Applying biometric data to the HIV response removes obstacles in care continuum

The following is a guest post by Nena do Nascimento, of Data.FI at Palladium

Biometric data allows for the creation of an identifier that is based on a unique human feature that does not change over time, such as a fingerprint or a person’s iris. Technology companies are already using this form of identification in many of their products. I use a biometric identifier – my facial features – countless times a day to unlock my smart phone. Governments in many countries, including India and Kenya, are already working to harness biometric identification to better identify, keep track of, and provide better coordinated services to all citizens.

Healthcare providers in the HIV field struggle to track clients across the continuum of HIV services – including testing, treatment, lab, dispensing, prevention, and community-based services. Such tracking is critical to reaching global 95-95-95 targets by 2030.

To reach those targets, we must ensure that clients tested for HIV are linked to life-saving prevention, care, and treatment services, and that clients on treatment remain adherent to medications and stay virally suppressed. Without proper tracking, healthcare providers risk losing clients, squandering an opportunity to keep them healthy and to mitigate the risk of new community infections.

This care continuum is difficult to track within healthcare record-keeping systems for several reasons:

• Medical records are poorly completed, with inaccurate biographical (name, age, sex) and contact information.
• Clients access services at multiple health facilities, as well as multiple clinics within facilities (e.g., antenatal care and routine care and treatment) and may provide different identifying information.
• Siloed information systems contain different client records for prevention, treatment, lab, and dispensing data.

On the Data for Implementation (Data.FI) project, funded by the U.S. President’s Emergency Fund for AIDS Relief through USAID, we are providing technical expertise on how to operationalize sustainable biometric identification systems for HIV client health records in Nigeria and Burundi. The aim of this work is to enable countries to optimize client care and track achievements toward the 95-95-95 goals. This involves thinking about a range of policy and practical issues, such as:

• Addressing data security and data privacy and other data governance and legal protocols
• Ensuring data fields and definitions across information systems are standardized to allow for automated sharing of data across systems
• Developing digital solutions to interoperate siloed information systems
• Working with local stakeholders on how to ensure network connectivity of client service provision sites
• Advising government and local partners on ongoing strategic investments in systems, including maintenance and upgrading of hardware and software, data hosting, and maintenance costs.

Having worked on the intersection of HIV and health informatics for several years, I am excited about the potential of biometric identification as a new tool to improve HIV outcomes. However, as we work to address these big issues described above, I also recognize that moving to biometrics requires a significant investment of financial resources and technical expertise, particularly in contexts with more nascent health information systems.

Taking on biometric identification also requires directly addressing data security and data privacy requirements to ensure safeguarding of unique client data, particularly in countries with HIV epidemics that most affect key populations, where clients seeking services may intentionally avoid any form of identification.

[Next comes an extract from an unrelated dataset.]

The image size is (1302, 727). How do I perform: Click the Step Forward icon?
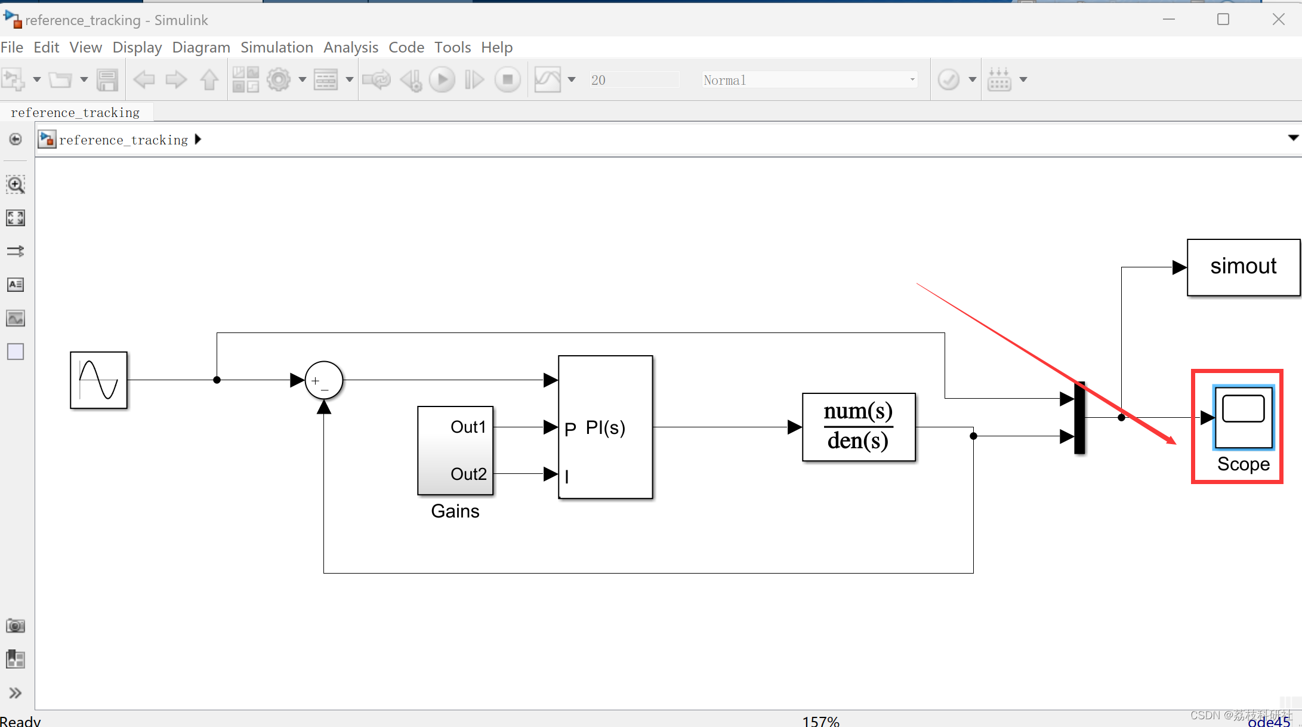tap(474, 79)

What does this add up to? Biometrics is one tool to strengthen health systems, although it may not be appropriate in many contexts. There are other ways to optimize how clients are tracked to facilitate continuity of care. We are developing and rolling out automated processes to remove duplication of client records in current information systems; facilitating the development non-biometric unique patient IDs across healthcare records; supporting unidirectional and bidirectional data exchange across information systems; and promoting improved data quality through digital data checks or data review forums to discuss data and flag outliers. I think that in many contexts, these approaches may be just what is needed to improve patient outcomes through better tracking and retaining of clients.

Digital tools have an increasingly important role in supporting the HIV community to end the AIDS epidemic. Working on the Data.FI project on approaches that will enable better care inspires me every day. I especially value the collaboration with colleagues at the country level as we identify ways forward that make sense in their context and will contribute to stronger health systems.